Surely you mean "would"? Because riding a horse and carriage doesn't imply any ability at riding a horse, but the reverse relation would actually make sense, as you already have historical, experiential, intimate knowledge of a horse despite no contemporaneous, immediate physical contact.

Similarly, already knowing what you want to write would make you more proficient at operating a chatbot to produce what you want to write faster—but telling a chatbot a vague sense of the meaning you want to communicate wouldn't make you better at communicating. How would you communicate with the chatbot what you want if you never developed the ability to articulate what you want by learning to write?

EDIT: I sort of understand what you might be getting at—you can learn to write by using a chatbot if you mimic the chatbot like the chatbot mimics humans—but I'd still prefer humans learn directly from humans rather than rephrased by some corporate middle-man with unknown quality and zero liability.

> Available data:
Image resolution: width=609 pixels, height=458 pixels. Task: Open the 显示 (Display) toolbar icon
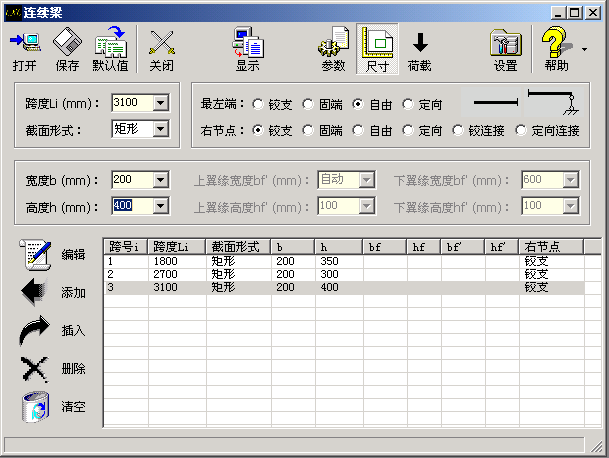(247, 50)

> Check your understanding:
1. List the adjectives the comment about chatbots and writing uses to describe the knowledge of a horse that a person already has.
2. Transcribe the part of the comment about chatbots and writing that starts at "EDIT: I sort" and ends at "and zero liability.".
Work only from the comment about chatbots and writing, not from the data.

> Numbered answers:
1. historical, experiential, intimate

2.
EDIT: I sort of understand what you might be getting at—you can learn to write by using a chatbot if you mimic the chatbot like the chatbot mimics humans—but I'd still prefer humans learn directly from humans rather than rephrased by some corporate middle-man with unknown quality and zero liability.